WHAT YOU HAVE TO DO =
Your task is to return the data below, word for word.

-- MATERIAL FOR THIS TASK follows --

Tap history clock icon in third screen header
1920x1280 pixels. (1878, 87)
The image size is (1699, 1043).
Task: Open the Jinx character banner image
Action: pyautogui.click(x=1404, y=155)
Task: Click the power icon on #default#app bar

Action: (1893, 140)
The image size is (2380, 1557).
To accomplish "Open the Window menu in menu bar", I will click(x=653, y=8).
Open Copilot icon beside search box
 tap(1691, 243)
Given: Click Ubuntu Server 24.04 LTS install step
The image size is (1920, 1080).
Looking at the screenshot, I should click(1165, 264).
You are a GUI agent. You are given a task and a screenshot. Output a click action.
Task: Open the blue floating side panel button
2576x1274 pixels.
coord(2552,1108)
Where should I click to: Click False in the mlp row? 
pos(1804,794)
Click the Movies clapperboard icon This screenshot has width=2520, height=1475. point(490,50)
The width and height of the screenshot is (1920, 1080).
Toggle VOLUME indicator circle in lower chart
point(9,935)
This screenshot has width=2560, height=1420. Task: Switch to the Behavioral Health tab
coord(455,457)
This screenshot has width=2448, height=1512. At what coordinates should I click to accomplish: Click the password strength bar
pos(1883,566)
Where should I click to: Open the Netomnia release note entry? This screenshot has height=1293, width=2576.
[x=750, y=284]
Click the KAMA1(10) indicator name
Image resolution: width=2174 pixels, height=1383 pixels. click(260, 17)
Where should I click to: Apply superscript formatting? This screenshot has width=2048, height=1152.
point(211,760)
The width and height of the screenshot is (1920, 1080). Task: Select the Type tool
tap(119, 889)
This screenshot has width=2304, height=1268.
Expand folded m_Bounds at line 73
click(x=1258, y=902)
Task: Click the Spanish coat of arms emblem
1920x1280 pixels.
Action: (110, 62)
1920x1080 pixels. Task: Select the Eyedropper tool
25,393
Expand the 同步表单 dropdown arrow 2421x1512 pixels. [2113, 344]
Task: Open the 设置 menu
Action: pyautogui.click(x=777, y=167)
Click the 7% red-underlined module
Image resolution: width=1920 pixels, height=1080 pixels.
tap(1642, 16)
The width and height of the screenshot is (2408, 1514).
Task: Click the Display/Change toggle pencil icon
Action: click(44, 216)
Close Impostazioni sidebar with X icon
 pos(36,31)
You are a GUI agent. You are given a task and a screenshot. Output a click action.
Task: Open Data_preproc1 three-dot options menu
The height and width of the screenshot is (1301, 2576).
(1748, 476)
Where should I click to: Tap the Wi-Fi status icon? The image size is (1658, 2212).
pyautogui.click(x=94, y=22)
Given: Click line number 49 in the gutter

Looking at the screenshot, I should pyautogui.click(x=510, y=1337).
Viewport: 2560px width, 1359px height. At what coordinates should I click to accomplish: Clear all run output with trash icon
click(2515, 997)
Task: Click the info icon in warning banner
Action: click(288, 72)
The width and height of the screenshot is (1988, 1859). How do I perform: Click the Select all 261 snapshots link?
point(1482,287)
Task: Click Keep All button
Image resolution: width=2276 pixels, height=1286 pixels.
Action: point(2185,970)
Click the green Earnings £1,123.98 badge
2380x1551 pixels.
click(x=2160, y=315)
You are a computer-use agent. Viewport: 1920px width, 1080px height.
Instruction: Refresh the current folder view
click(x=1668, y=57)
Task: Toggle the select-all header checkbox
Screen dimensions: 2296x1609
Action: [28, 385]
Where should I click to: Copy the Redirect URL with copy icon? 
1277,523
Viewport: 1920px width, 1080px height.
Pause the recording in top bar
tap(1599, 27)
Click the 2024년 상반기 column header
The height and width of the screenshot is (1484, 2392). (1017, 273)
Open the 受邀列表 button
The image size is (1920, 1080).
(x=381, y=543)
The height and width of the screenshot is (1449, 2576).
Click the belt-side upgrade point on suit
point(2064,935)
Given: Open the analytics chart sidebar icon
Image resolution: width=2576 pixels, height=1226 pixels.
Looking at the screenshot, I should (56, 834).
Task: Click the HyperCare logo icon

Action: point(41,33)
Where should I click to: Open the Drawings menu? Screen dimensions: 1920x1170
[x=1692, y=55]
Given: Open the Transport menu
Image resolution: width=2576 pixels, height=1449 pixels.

-- MATERIAL FOR THIS TASK concluded --

EXERCISE OUTPUT =
Tap history clock icon in third screen header
1920x1280 pixels. (1878, 87)
The image size is (1699, 1043).
Task: Open the Jinx character banner image
Action: pyautogui.click(x=1404, y=155)
Task: Click the power icon on #default#app bar

Action: (1893, 140)
The image size is (2380, 1557).
To accomplish "Open the Window menu in menu bar", I will click(x=653, y=8).
Open Copilot icon beside search box
 tap(1691, 243)
Given: Click Ubuntu Server 24.04 LTS install step
The image size is (1920, 1080).
Looking at the screenshot, I should click(1165, 264).
You are a GUI agent. You are given a task and a screenshot. Output a click action.
Task: Open the blue floating side panel button
2576x1274 pixels.
coord(2552,1108)
Where should I click to: Click False in the mlp row? 
pos(1804,794)
Click the Movies clapperboard icon This screenshot has width=2520, height=1475. point(490,50)
The width and height of the screenshot is (1920, 1080).
Toggle VOLUME indicator circle in lower chart
point(9,935)
This screenshot has width=2560, height=1420. Task: Switch to the Behavioral Health tab
coord(455,457)
This screenshot has width=2448, height=1512. At what coordinates should I click to accomplish: Click the password strength bar
pos(1883,566)
Where should I click to: Open the Netomnia release note entry? This screenshot has height=1293, width=2576.
[x=750, y=284]
Click the KAMA1(10) indicator name
Image resolution: width=2174 pixels, height=1383 pixels. click(260, 17)
Where should I click to: Apply superscript formatting? This screenshot has width=2048, height=1152.
point(211,760)
The width and height of the screenshot is (1920, 1080). Task: Select the Type tool
tap(119, 889)
This screenshot has width=2304, height=1268.
Expand folded m_Bounds at line 73
click(x=1258, y=902)
Task: Click the Spanish coat of arms emblem
1920x1280 pixels.
Action: (110, 62)
1920x1080 pixels. Task: Select the Eyedropper tool
25,393
Expand the 同步表单 dropdown arrow 2421x1512 pixels. [2113, 344]
Task: Open the 设置 menu
Action: pyautogui.click(x=777, y=167)
Click the 7% red-underlined module
Image resolution: width=1920 pixels, height=1080 pixels.
tap(1642, 16)
The width and height of the screenshot is (2408, 1514).
Task: Click the Display/Change toggle pencil icon
Action: click(44, 216)
Close Impostazioni sidebar with X icon
 pos(36,31)
You are a GUI agent. You are given a task and a screenshot. Output a click action.
Task: Open Data_preproc1 three-dot options menu
The height and width of the screenshot is (1301, 2576).
(1748, 476)
Where should I click to: Tap the Wi-Fi status icon? The image size is (1658, 2212).
pyautogui.click(x=94, y=22)
Given: Click line number 49 in the gutter

Looking at the screenshot, I should pyautogui.click(x=510, y=1337).
Viewport: 2560px width, 1359px height. At what coordinates should I click to accomplish: Clear all run output with trash icon
click(2515, 997)
Task: Click the info icon in warning banner
Action: click(288, 72)
The width and height of the screenshot is (1988, 1859). How do I perform: Click the Select all 261 snapshots link?
point(1482,287)
Task: Click Keep All button
Image resolution: width=2276 pixels, height=1286 pixels.
Action: point(2185,970)
Click the green Earnings £1,123.98 badge
2380x1551 pixels.
click(x=2160, y=315)
You are a computer-use agent. Viewport: 1920px width, 1080px height.
Instruction: Refresh the current folder view
click(x=1668, y=57)
Task: Toggle the select-all header checkbox
Screen dimensions: 2296x1609
Action: [28, 385]
Where should I click to: Copy the Redirect URL with copy icon? 
1277,523
Viewport: 1920px width, 1080px height.
Pause the recording in top bar
tap(1599, 27)
Click the 2024년 상반기 column header
The height and width of the screenshot is (1484, 2392). (1017, 273)
Open the 受邀列表 button
The image size is (1920, 1080).
(x=381, y=543)
The height and width of the screenshot is (1449, 2576).
Click the belt-side upgrade point on suit
point(2064,935)
Given: Open the analytics chart sidebar icon
Image resolution: width=2576 pixels, height=1226 pixels.
Looking at the screenshot, I should (56, 834).
Task: Click the HyperCare logo icon

Action: point(41,33)
Where should I click to: Open the Drawings menu? Screen dimensions: 1920x1170
[x=1692, y=55]
Given: Open the Transport menu
Image resolution: width=2576 pixels, height=1449 pixels.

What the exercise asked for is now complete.